Derhalve zou dus het wezen van de religie net niet in het inzicht in en de aanvaarding van de afhankelijkheid van de mens t.o.v. de natuur en de onafhankelijkheid van de natuur t.o.v. de mens bestaan, maar integendeel in een ontkenning van die eenzijdige afhankelijkheid. Enkel zou men kunnen en wellicht zelfs moeten aannemen dat die ontkenning, als een verloochening, toch een reactie moet (geweest) zijn, nl. een paniekreactie, op een opkomend ‘gevoel of bewustzijn’ van het feitelijk gegeven van die eenzijdige afhankelijkheid, een ‘gevoel of bewustzijn’ dat echter, net ter wille van die paniekreactie, in het religieus bewustzijn niet kon doorstoten tot een echt begrip en inzicht, zoals in de Griekse natuurfilosofie. Want elke verloochening is ook een (averechtse vorm van) erkenning. In een psychologische beschouwing zou men ook het vermoeden kunnen uitspreken dat die eenzijdige afhankelijkheid van de mens t.o.v. de natuur voor het eerst (als de religie ouder is dan de filosofie) niet anders kón doordringen tot het bewustzijn van de mensen dan onder de vorm van een ontkenning (ik denk aan Freuds opstel over ‘De negatie’); want vaak is het bewustworden van pijnlijke feiten gebonden aan de voorwaarde dat men reeds een – al dan niet illusoire – voorstelling heeft opgedaan van een of andere weg om aan het pijnlijk gegeven voorbij te komen.
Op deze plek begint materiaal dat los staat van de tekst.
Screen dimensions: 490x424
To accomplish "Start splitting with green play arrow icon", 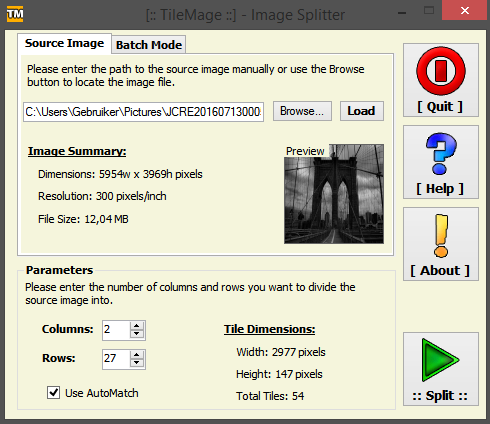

Niettemin zijn de uitdrukkingen ‘ontkenning’ of ‘verloochening’ die ik (niet Feuerbach) daarnet gebruikte niet helemaal correct om het religieus bewustzijn aan te duiden, of ze zijn het enkel als men het uitsluitend heeft over de ontkenning of verloochening van een eenzijdige afhankelijkheid van de mens t.o.v. de natuur. De ‘opheffing van die (eenzijdige) afhankelijkheid’ wordt in het religieus bewustzijn enkel op die manier voorgesteld dat er ook een afhankelijkheid van de ‘natuur’ t.o.v. de mens aan zou beantwoorden. Zo’n wederkerige afhankelijkheid – ik heb het boven (in 2.) al even aangestipt – is nooit zo erg als een eenzijdige afhankelijkheid. De verhoudingen tussen de mensen onderling zijn doorgaans van dit soort wederkerige afhankelijkheden; zelfs de ergste tiran is nog steeds enigszins afhankelijk van zijn onderdanen, de heer van zijn slaven, zelfs de wreedste folteraar wil nog steeds iets verkrijgen van zijn slachtoffer (een verraad of, op zijn minst, een sadistisch genot). Nog van de wreedste oppermachtige heer kan een mens hopen ‘genade’ te verkrijgen door zelfvernedering, door onderdanige smeekbeden, door geschenken en door zich in zijn gedragingen één en al aan te passen aan de (vermoedelijke) wensen van de heer. Reeds wat we ‘natuurreligie’ noemen – en dit spreekt enigszins Feuerbachs begrip van de meest oorspronkelijke vormen van religie tegen, zoals boven (in 3. in ’t begin) ook reeds aangestipt – is gekenmerkt door een ‘verpersoonlijking’ van de ‘natuurmachten’: de aarde, de zee, de hemel en noem maar op (goddelijke personen die dan wel meestal nog het gezelschap krijgen van ‘verpersoonlijkingen’ van menselijke verschijnselen, zoals de liefde, de oorlog, de handel, de wijsheid). Op die manier treden in het religieus bewustzijn in de plaats van ‘onverbiddelijke’, ‘onwillekeurige’ en ‘gevoelloze’ natuurmachten, voor gebeden toegankelijke, met een vrije wil begaafde en ‘gevoelige’ dames en heren (zie bv. §§ 31 en 32 in Feuerbachs verhandeling).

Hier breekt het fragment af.